▸ Task
Convert the rows from the line with "Task: Switch to the Kits tab" through the end of the rows into a two-column CSV with the columns text and answer, one line per row. Put each row's wording under text and its answer under answer, with each field in double quotes and any line breaks replaced by spaces.

── Material to process ──

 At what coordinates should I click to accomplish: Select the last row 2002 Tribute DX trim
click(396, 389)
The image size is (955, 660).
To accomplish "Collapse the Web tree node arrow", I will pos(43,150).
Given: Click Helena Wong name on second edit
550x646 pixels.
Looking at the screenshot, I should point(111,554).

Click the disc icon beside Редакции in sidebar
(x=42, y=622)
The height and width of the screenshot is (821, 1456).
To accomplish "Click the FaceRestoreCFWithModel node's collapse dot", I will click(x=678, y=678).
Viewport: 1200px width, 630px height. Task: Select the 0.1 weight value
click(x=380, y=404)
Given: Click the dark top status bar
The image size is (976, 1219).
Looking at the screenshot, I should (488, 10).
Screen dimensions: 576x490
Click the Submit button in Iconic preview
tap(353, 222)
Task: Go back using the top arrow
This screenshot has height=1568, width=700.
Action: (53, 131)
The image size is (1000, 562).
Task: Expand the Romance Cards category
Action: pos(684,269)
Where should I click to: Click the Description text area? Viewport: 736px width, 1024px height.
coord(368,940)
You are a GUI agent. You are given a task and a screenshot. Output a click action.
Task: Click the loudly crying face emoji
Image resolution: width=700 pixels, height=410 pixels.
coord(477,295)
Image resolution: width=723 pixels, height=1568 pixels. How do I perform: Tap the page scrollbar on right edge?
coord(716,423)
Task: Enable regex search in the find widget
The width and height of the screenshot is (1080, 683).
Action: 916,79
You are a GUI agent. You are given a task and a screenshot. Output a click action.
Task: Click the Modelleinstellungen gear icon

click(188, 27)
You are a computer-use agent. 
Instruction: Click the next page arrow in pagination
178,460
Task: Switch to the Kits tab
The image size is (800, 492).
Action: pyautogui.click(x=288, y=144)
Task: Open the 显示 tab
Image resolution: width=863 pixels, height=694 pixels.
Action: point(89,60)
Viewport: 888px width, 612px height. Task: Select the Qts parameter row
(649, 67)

───

▸ Exercise solution
text,answer
"Task: Switch to the Kits tab The image size is (800, 492).","Action: pyautogui.click(x=288, y=144)"
"Task: Open the 显示 tab Image resolution: width=863 pixels, height=694 pixels.","Action: point(89,60)"
"Viewport: 888px width, 612px height. Task: Select the Qts parameter row","(649, 67)"